◆ EXERCISE ◆
Can you reproduce, word for word, the material from the line with "Tap the Android" up to and including the line with "pyautogui.click(x=644, y=677)"?

[Saved data entries]
-- Start --
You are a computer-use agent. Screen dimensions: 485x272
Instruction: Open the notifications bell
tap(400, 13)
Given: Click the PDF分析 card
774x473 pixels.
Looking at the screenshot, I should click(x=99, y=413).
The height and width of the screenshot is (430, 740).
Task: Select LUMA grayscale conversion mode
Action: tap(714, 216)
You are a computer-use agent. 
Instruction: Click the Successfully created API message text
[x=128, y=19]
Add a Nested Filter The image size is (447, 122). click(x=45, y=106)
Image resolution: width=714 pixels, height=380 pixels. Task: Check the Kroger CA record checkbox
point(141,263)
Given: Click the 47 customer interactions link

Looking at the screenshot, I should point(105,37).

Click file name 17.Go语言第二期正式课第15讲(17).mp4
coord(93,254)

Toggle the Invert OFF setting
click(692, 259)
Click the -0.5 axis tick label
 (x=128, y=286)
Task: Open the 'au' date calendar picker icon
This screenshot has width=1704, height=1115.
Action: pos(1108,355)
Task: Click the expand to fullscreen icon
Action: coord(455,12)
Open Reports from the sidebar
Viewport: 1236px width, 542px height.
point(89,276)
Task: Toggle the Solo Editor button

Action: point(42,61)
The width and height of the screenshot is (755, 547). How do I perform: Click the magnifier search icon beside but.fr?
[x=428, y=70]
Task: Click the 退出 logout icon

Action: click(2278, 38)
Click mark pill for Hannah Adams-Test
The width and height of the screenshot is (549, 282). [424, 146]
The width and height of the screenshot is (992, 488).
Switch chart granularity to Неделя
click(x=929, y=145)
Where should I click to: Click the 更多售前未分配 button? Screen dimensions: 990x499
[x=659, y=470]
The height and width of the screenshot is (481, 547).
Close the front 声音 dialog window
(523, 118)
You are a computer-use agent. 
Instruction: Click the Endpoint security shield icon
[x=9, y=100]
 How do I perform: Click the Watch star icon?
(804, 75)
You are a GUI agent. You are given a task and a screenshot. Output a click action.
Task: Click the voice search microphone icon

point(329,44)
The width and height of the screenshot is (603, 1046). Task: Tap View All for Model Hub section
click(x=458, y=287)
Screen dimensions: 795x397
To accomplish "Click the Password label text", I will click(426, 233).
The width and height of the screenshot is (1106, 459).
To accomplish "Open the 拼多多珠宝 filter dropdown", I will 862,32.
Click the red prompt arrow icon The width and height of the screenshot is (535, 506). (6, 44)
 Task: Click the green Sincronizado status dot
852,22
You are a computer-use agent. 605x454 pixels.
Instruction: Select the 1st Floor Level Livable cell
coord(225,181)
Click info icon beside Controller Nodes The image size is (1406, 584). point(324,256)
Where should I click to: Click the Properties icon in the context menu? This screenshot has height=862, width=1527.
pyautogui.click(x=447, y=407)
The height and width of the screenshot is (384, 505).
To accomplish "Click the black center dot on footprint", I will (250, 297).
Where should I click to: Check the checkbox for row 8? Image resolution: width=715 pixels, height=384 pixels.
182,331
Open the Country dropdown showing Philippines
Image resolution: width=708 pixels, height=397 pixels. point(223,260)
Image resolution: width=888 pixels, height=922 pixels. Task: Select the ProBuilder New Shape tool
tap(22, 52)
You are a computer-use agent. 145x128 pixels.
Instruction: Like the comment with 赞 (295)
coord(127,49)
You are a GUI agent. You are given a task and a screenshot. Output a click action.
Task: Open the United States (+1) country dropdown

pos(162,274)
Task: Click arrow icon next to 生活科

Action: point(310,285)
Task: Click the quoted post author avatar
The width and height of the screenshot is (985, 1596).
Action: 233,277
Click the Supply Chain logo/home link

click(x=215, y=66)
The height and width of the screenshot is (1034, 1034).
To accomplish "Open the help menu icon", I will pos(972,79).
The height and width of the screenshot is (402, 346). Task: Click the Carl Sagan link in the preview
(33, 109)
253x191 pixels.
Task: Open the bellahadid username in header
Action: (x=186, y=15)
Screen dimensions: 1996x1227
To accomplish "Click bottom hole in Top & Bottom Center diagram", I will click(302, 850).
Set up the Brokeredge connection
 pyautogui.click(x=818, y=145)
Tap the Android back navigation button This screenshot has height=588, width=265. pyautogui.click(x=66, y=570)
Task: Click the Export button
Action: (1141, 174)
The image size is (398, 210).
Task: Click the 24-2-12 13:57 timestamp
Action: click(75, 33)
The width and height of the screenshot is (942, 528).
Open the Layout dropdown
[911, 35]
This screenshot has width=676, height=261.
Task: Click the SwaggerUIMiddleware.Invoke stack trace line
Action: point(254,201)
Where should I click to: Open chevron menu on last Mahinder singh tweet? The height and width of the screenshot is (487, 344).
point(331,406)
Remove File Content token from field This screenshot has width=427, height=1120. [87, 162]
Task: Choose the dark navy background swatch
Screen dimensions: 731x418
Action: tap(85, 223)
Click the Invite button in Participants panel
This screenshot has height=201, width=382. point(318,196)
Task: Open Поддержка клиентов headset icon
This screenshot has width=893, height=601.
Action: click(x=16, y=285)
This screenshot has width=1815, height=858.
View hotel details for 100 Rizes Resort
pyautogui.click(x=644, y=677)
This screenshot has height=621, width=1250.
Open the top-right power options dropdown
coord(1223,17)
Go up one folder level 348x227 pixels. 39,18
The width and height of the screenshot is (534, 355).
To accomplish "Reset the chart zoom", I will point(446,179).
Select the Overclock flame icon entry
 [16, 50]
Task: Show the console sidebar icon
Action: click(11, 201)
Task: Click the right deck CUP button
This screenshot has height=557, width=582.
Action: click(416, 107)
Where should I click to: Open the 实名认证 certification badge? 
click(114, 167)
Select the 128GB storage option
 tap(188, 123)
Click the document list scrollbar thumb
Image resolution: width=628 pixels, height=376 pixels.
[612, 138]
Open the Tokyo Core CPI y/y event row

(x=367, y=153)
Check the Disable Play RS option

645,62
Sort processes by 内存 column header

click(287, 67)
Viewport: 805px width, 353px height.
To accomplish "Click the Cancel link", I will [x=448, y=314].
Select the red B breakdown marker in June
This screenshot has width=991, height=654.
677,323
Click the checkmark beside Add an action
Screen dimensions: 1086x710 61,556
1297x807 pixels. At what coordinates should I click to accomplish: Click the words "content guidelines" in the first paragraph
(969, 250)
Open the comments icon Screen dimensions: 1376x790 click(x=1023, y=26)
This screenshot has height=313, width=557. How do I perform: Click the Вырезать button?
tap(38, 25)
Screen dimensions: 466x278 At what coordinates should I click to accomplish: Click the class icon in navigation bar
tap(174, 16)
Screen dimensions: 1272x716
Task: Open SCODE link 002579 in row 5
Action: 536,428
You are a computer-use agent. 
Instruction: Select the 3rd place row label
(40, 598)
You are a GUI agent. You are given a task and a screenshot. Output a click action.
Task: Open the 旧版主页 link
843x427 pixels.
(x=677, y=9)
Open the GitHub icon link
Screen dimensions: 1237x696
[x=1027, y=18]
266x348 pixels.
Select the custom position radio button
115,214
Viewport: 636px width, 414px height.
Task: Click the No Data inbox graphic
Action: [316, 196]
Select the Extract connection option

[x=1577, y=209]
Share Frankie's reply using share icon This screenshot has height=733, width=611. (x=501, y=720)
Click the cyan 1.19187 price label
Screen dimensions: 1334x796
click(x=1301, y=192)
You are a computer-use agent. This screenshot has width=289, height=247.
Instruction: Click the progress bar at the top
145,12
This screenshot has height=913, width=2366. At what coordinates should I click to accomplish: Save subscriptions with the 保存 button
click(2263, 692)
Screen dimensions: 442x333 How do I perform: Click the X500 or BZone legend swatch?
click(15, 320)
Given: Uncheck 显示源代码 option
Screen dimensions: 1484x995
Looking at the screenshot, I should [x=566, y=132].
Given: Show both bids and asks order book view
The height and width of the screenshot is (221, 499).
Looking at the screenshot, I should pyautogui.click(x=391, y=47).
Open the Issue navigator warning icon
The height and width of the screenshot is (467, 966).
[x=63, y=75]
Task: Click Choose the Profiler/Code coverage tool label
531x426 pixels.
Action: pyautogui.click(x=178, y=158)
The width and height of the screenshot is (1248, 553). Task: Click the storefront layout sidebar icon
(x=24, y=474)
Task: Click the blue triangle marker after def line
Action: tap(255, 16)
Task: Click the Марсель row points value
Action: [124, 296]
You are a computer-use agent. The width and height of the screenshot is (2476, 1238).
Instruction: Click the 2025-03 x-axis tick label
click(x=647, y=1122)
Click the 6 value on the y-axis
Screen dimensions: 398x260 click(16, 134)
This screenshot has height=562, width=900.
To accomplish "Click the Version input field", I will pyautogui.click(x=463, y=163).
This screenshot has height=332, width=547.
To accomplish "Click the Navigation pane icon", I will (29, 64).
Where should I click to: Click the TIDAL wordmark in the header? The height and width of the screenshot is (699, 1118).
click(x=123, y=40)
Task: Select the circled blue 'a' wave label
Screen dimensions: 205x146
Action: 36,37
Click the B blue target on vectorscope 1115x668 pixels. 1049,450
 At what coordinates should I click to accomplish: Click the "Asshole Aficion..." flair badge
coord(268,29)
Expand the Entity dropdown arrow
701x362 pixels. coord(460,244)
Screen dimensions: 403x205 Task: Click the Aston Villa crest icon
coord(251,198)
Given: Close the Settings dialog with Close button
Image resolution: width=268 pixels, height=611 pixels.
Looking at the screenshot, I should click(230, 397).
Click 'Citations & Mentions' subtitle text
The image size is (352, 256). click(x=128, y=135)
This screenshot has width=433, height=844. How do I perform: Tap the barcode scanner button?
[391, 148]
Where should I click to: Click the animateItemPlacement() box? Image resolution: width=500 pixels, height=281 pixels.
-- End --
◆ FINAL RESULT ◆
Tap the Android back navigation button This screenshot has height=588, width=265. pyautogui.click(x=66, y=570)
Task: Click the Export button
Action: (1141, 174)
The image size is (398, 210).
Task: Click the 24-2-12 13:57 timestamp
Action: click(75, 33)
The width and height of the screenshot is (942, 528).
Open the Layout dropdown
[911, 35]
This screenshot has width=676, height=261.
Task: Click the SwaggerUIMiddleware.Invoke stack trace line
Action: point(254,201)
Where should I click to: Open chevron menu on last Mahinder singh tweet? The height and width of the screenshot is (487, 344).
point(331,406)
Remove File Content token from field This screenshot has width=427, height=1120. [87, 162]
Task: Choose the dark navy background swatch
Screen dimensions: 731x418
Action: tap(85, 223)
Click the Invite button in Participants panel
This screenshot has height=201, width=382. point(318,196)
Task: Open Поддержка клиентов headset icon
This screenshot has width=893, height=601.
Action: click(x=16, y=285)
This screenshot has width=1815, height=858.
View hotel details for 100 Rizes Resort
pyautogui.click(x=644, y=677)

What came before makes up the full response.